How Pramana achieves (and where it can't achieve) deterministic outputs.

Why reproducibility matters

Drift detection requires comparing outputs across time and users. If two runs of the same prompt produce different outputs due to sampling randomness (not a model change), we can't distinguish real drift from noise.

Pramana defaults

Parameter	Default	Purpose
`temperature`	`0.0`	Eliminates sampling randomness
`seed`	`42`	Fixed RNG state for providers that support it

Provider comparison

Provider	Temperature	Seed	Reproducibility	Recommended
OpenAI API	enforced	enforced	high	Yes — scientific drift detection
Anthropic API	enforced	ignored	low	No — non-deterministic even at temp=0
Claude Code	hint only	N/A	low	No — uses temp=1.0 by default
Google Gemini	enforced	enforced	TBD	Under evaluation

OpenAI

Full reproducibility support. Same seed + same system_fingerprint = identical output.

response = await client.chat.completions.create(
    model="gpt-5.2",
    messages=[{"role": "user", "content": "prompt"}],
    temperature=0.0,
    seed=42
)

system_fingerprint changes only on infrastructure updates (rare)
Temperature and seed are enforced at the API level
Some reasoning models (o1, o3) reject these parameters — Pramana handles this by retrying without them and logging a warning

Source: OpenAI Cookbook

Anthropic

The API accepts a seed parameter but silently ignores it. Official documentation states: "even with temperature=0.0, results will not be fully deterministic."

response = await client.messages.create(
    model="claude-opus-4-6",
    messages=[{"role": "user", "content": "prompt"}],
    temperature=0.0
    # seed not supported
)

No system_fingerprint equivalent
No reproducibility guarantees at any temperature

Source: Anthropic API docs

Claude Code (subscription)

Uses temperature=1.0 by default. Parameters are passed as text hints in the prompt, not enforced by the API.

No temperature or seed parameters in the SDK
Non-deterministic by design
Suitable for exploratory testing only

Recommendations

For scientific drift detection

export OPENAI_API_KEY="sk-..."
pramana run --tier comprehensive --model gpt-5.2 --temperature 0.0 --seed 42

For exploratory testing

# Any provider works, but results are not reproducible
pramana run --tier cheap --model claude-opus-4-6

Warning: Results from Anthropic API and Claude Code subscription are not reproducible and should not be used for drift detection research.
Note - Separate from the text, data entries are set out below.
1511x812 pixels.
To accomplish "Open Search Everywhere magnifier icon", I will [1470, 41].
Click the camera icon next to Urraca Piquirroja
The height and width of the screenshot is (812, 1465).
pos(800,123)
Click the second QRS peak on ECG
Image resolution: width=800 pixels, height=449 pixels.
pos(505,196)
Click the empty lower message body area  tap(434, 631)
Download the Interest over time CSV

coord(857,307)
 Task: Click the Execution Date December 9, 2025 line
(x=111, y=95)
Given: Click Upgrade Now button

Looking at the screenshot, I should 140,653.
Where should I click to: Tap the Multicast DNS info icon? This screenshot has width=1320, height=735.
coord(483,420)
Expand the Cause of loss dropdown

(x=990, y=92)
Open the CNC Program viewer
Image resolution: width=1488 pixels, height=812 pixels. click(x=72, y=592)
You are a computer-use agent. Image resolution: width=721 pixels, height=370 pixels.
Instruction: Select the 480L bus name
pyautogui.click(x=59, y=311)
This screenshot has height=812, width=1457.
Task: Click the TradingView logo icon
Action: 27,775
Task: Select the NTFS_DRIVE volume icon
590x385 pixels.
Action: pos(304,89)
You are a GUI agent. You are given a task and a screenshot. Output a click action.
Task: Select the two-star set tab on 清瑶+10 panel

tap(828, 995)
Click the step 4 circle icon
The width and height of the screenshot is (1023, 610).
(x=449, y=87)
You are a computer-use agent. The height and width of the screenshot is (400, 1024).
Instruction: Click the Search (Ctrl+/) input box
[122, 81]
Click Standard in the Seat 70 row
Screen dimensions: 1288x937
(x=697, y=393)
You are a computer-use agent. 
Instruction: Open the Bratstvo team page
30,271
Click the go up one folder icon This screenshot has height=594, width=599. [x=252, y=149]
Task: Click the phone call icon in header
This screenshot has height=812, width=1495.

Consistent defaults ≠ reproducibility

Claude Code uses temperature=1.0 for all users (a consistent default). But consistent defaults do not mean reproducible outputs — the sampling process is still non-deterministic. Two runs with identical inputs and parameters can produce different outputs.

Verifying reproducibility

Run the test suite to verify assertion logic and provider wiring:

pytest tests/

For empirical variance measurement, run the same eval multiple times and compare result hashes.